The Virgin Atlantic flight was one of the best I’ve been on. The on-demand entertainment was good, but the happy helpful staff made the biggest difference. Being able to send SMS from the plane was fun (US$2.50 to send; US$2.00 to receive), although my message was basically “hey, cool, I’m 32 thousand feet above Greenland!”. It seems like the message really did go at that time — rather than waiting to land, which I would consider to be cheating. Alas, the replies sent never made it to my seat.
We stumbled into
Massawa on Haight St for some yummy East African food. Must remember for next time.
And finally…. Somehow — and I’ve no idea how — Goul got onto the subject of Fainting Goats. In case you can’t see the video on that link, these look like normal goats, but when they get scared their legs stiffen and they fall over.
It wasn’t until I got home that I realized I’d seen fainting goats in real life on a previous trip to California. I didn’t see them fall over. I think there might have been a sign saying not to scare them.
Putting aside the entertainment value, this was being thrown up as a kind of “you think evolution is good, eh? Well what about these goats?”. And you have to admit that fainting because your scared isn’t a great survival strategy for an animal. At least not compared to running away from a predator. The usual answer to these kinds of issues is that the creature has no natural predators, but it’s different in this case: they’ve survived because they’re fun. New scientist put it like this: “‘It’s odd to think this breed survived as a pet because people made fun of it,’ says Carol Beck of Thomas Jefferson University in Philadelphia, whose team found the gene behind the muscle defect” (These goats may have even made it as “mutant of the month” in Nature Genetics, but I can’t check because I don’t have a subscription.) So there we go: they’re mutants that are fun to have around. Case closed.
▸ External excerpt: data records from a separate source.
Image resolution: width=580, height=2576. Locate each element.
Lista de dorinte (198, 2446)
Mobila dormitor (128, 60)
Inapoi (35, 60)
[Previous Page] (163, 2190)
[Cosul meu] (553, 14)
Kevan posted a link to an interesting MSG article from the Observer If MSG is so bad for you, why doesn’t everyone in Asia have a headache?. This is interesting, because I didn’t know that headaches are claimed to be a common symptom of eating MSG. I do get headaches when I’ve eaten too much (whatever, too much is) but a recent work meal at Cosmos, Tunbridge Wells left me with a headache and a slightly drunk feeling – and I hadn’t drank anything other than lemonade and water.
From the article: “Some of the names MSG goes under are:
monopotassium glutamate, glutavene, glutacyl, glutamic acid, autolyzed yeast extract, calcium caseinate, sodium caseinate, E621 (E620-625 are all glutamates), Ajinomoto, Ac’cent, Gourmet Powder.”
I’ve spotted E621 on a few things recently, and wondered if that was MSG as well…
I’ve just booked us tickets to see Stomp in Brighton in October. I booked the tickets online, and it took me 4 attempts to buy the damn things… and then they charged me £1.50 for booking over their “easy internet booking”. Worst online purchasing for a LONG time… Bah!